In the process they will also be relieving unnecessary pressures on Jinnah Postgraduate Medical Centre and Civil Hospital Karachi, allowing better services for people from the parts of the city not covered by their institution.

However, they cannot do so with the resources available to them at present. According to them, the Sindh Government Hospital Liaquatabad needs to be affiliated with a teaching institution. They told Dawn on Wednesday that an order was issued more than a year ago which linked their hospital to the Dow Medical College. Three other hospitals were also affiliated.

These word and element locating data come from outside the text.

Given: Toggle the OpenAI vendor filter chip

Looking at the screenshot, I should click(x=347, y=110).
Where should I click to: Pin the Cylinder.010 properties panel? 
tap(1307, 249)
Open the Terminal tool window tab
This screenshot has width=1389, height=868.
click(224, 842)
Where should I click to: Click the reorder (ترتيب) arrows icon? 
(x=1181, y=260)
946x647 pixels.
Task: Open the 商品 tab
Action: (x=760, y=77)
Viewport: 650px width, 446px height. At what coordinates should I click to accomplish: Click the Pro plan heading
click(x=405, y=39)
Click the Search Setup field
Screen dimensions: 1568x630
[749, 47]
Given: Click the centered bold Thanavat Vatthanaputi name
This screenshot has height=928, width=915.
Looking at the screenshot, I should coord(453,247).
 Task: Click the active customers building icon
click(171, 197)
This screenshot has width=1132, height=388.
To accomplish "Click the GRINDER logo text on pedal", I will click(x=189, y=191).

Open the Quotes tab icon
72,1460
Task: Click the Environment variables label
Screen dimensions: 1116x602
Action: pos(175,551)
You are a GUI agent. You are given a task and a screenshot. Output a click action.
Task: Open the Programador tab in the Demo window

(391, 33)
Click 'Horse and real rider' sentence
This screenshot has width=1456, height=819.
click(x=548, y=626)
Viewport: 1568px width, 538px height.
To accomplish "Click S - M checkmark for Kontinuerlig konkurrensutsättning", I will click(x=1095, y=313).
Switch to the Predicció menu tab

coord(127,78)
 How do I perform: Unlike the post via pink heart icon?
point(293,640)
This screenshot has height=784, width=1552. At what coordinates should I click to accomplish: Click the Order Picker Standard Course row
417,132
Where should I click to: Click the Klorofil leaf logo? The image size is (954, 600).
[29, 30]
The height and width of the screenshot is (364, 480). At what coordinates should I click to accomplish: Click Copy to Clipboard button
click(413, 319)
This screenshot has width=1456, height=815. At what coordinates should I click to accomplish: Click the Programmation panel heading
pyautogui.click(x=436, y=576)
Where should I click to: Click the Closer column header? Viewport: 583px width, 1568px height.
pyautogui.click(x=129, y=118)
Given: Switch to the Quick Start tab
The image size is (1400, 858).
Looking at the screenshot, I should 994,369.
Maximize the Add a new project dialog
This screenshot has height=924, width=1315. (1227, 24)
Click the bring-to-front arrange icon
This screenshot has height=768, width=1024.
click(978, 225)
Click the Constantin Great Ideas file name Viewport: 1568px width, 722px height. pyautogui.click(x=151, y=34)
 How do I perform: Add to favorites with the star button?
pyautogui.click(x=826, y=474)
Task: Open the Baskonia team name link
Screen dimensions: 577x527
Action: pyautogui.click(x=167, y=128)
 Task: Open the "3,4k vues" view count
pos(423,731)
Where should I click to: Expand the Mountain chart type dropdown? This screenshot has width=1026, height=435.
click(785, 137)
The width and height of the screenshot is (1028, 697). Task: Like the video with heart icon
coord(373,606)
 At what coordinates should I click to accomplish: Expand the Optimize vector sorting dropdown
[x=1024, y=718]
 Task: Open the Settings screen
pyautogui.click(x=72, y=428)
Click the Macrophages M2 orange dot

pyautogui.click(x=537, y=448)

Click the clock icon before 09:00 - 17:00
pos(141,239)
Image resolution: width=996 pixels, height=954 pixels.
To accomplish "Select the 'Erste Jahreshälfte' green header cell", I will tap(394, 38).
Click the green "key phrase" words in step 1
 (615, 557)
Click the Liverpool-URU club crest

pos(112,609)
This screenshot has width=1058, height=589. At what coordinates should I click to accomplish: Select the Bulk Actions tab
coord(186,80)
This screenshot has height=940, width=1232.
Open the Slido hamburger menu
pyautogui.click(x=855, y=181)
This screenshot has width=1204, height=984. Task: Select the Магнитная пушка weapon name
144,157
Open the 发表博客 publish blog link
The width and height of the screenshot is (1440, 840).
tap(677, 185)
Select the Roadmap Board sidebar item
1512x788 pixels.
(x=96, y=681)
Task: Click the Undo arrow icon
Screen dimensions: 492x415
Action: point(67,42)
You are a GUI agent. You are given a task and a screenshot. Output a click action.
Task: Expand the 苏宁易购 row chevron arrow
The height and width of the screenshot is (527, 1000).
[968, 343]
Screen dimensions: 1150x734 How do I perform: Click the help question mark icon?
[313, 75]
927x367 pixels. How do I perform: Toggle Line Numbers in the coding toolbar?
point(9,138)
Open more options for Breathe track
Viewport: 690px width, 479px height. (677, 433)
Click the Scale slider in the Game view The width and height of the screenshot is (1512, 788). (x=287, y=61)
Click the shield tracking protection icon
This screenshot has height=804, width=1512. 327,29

“When a hospital is affiliated with a teaching school some well-known professors begin visiting it,” said the hospital’s MS. “Similarly, the junior doctors doing their house jobs also are required to visit the hospital regularly.”

This way a mix of well-qualified and junior doctors have to visit the hospital regularly, said Dr Capt Munawwar Ali. The hospital thus gets a regular supply of badly-needed additional doctors.

The hospital would need three or four professionals, preferably surgeons, in every department if it was to be run round the clock, said Dr Ali. Surgeons were particularly needed in the gynaecology, orthopaedics and neurosurgery departments.

“A general surgeon is also badly needed,” said Dr Ali.

Talking to Dawn, Dr Abid Waheed, Dr Sanawar Pasha, Dr Anis Ahmed, Dr Anwar Zaheer and Dr Najmul Haq said a nursing training institute was also needed.

“This will not only allow better training facilities for the existing staff but also will also ensure a regular supply of potential new and bright nurses,” said Dr Pasha.

Once the hospital got affiliated with a medical college, postgraduate training for doctors could also be arranged for its doctors. “The College of Physicians and Surgeons could be asked to start their programmes here. Similarly, we can launch several other initiatives,” said Dr Ali.

The doctors said it was strange that an order had already been issued, linking the hospital to the Dow Medical College but which remained to be implemented. “This issue should be looked into at the highest level,” said Dr Ali.

Turning to the issue of funding, the hospital’s MS said it got about Rs7 million every year as a grant. “This amount is clearly insufficient. If this hospital is to be run 24 hours a day, more money will be required,” he added.